With the divergent views, a major clash is looming in the push to amend the 2010 Constitution as key players take hardline positions that could thwart efforts to build a national consensus
In 2010, the churches joined forces with Ruto’s ‘NO’ campaign brigade and mounted a formidable challenge against the ‘YES’ team spearheaded by the whole government under President Mwai Kibaki.
At that time, Christian leaders urged a negative vote after failing to remove a provision allowing for legal abortion in some rare cases.
However, the final vote on August 4, 2010, delivered an overwhelming victory for the ‘YES’ team at 68.6 per cent, ushering in the new Constitution.
Religious organisations play a critical role in society, not only in spiritual nourishment but also in greatly influencing the choices their faithful make.
The Catholic Church is the country’s single largest denomination by followers at 33 per cent.

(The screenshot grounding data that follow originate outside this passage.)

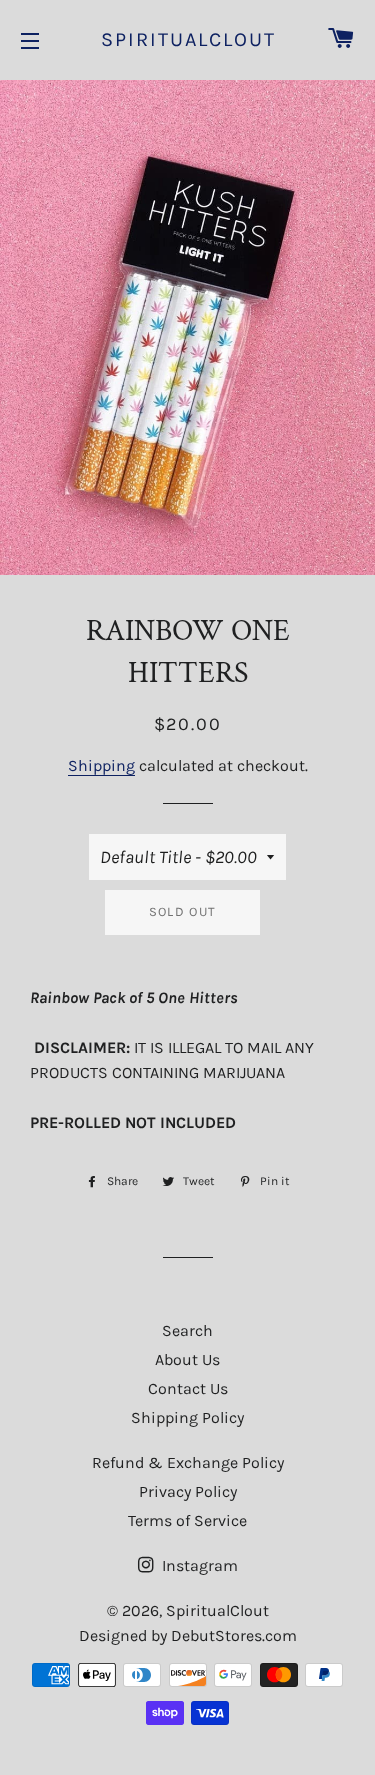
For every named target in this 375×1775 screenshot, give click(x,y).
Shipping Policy (187, 1417)
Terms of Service (187, 1520)
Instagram (198, 1565)
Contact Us (188, 1388)
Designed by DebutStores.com (188, 1635)
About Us (187, 1359)
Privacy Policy (188, 1491)
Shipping (101, 765)
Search (187, 1330)
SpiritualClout (187, 39)
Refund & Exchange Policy (188, 1462)
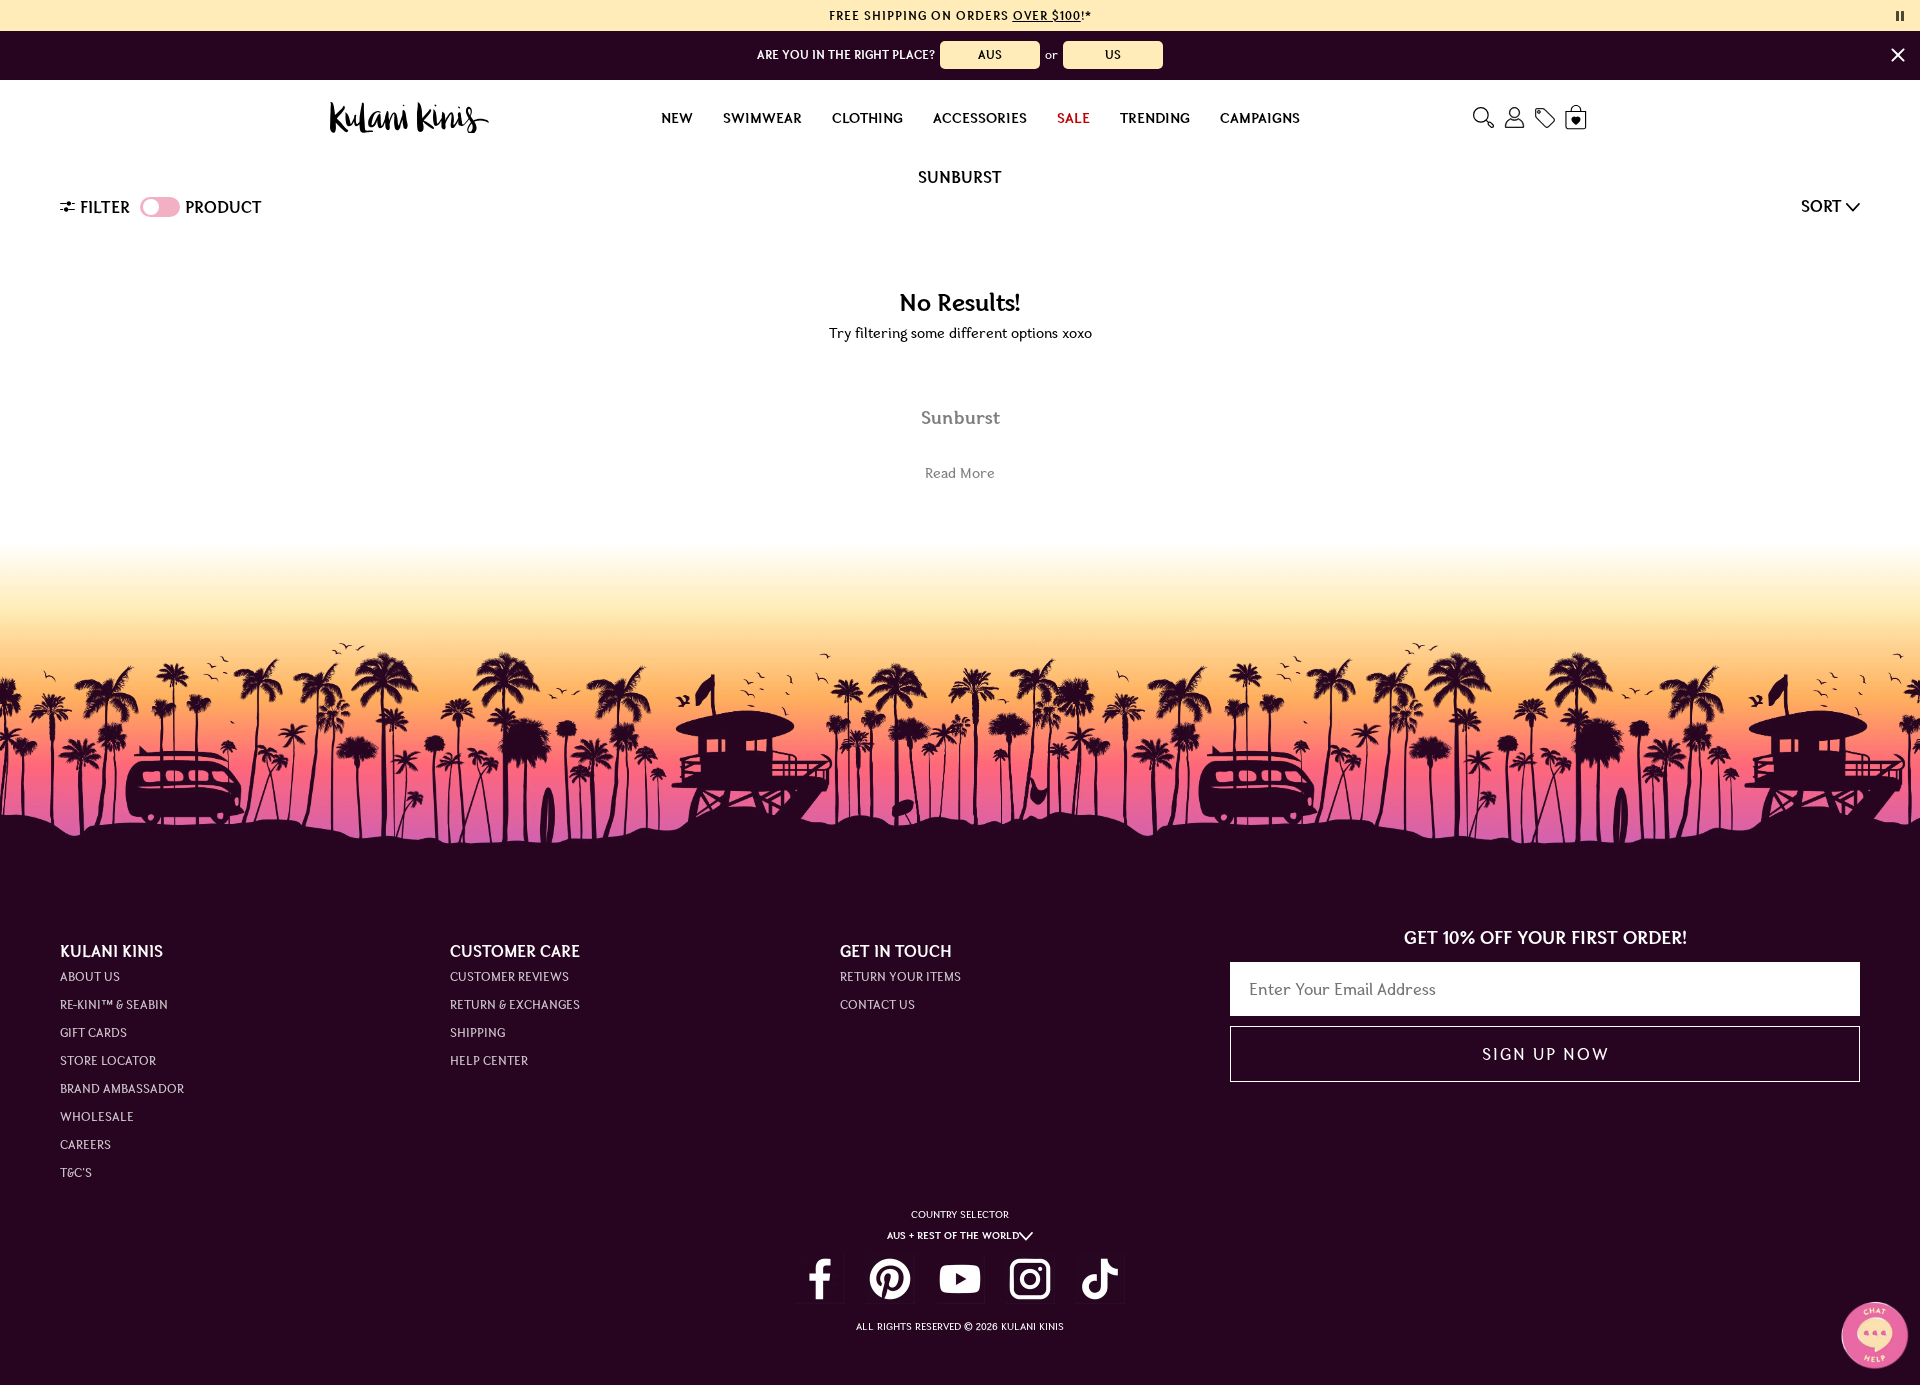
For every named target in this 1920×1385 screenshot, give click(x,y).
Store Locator (108, 1060)
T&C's (76, 1172)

In a public statement on Sunday, the Kenya Conference of Catholic Bishops termed a plebiscite an “expensive and wasteful” exercise at a time when the country is roiled in economic trouble and in need of democratic development.
“We will be hesitant to legitimise a process that will further hurt the people,” the 26 bishops said in the statement signed by chairman Phillip Anyolo.
The bishops said the Catholic Church will support “only solid and transparent plans, adopted with a clear converging national consensus, if and when the referendum takes place.
“In reflecting further, we caution that a referendum can also be expensive and maybe wasteful while we find ourselves as a country with the pressing issues of the people’s unmet, economic, social and democratic development needs,” they said.
They proposed that if a referendum is to be held, it should be done after a national consensus has been built to avert plunging the country into the kind of deep divisions that marred the 2010 referendum.
President Uhuru Kenyatta and his political soulmate Raila Odinga, backed by their Handshake proponents, have made a passionate pitch for a constitutional moment ahead of the 2022 polls.
However, the Uhuru-Raila led push to amend the Constitution faces a litmus test, not just from churches.
The Law Society of Kenya, a section of civil society and political heavyweights led by Ruto have said they will oppose a referendum.
Already, Ruto and his troops have given the clearest signal they will lead the ‘NO’ referendum campaign.
However, divisions have rocked groups within the LSK and civil society.
Firebrand LSK President Nelson Havi has warned against a push to amend the Constitution, saying Kenyans should be worried when a sitting President leads the clamour for change.
“We cannot entrust the amendment of the Constitution to President Uhuru Kenyatta and Opposition chief Raila Odinga. They will defile the Constitution more than they have in the last eight years,” Havi said.
Amnesty International chair Renee Ngamau says those pushing to amend the Constitution are hell-bent on consolidating power in the long term.
Ngamau, for instance, criticised the President’s suggestion the Constitution is a work in progress .
“That suggests that 10 years later, we are still in draft format. Why is the Constitution up for amendment? I suggest [it] is reconsolidation of power,” she said.
Pointing to cracks within civil society, Thirdway Alliance boss Ekuru Aukot said Kenya is ripe for a constitutional moment.
He said, however, the problem with the country is that leaders in office are not committed to fully implementing the Constitution.
“For you to implement any Constitution anywhere in the world, you must respect it, protect it and uphold it. This regime does not respect the Constitution. The President violated it by appointing politicians to the Cabinet,” Aukot said.
The President and the Civil Society Reference Group said the time is ripe to amend the Constitution.
“It is time to amend the Constitution. It is not easy to amend [but] there is overwhelming support by leaders who think there is need to amend the Constitution,” he said.
He warned, however, that Kenyans must be protected against people pushing for parochial short-term interests that do not benefit the people.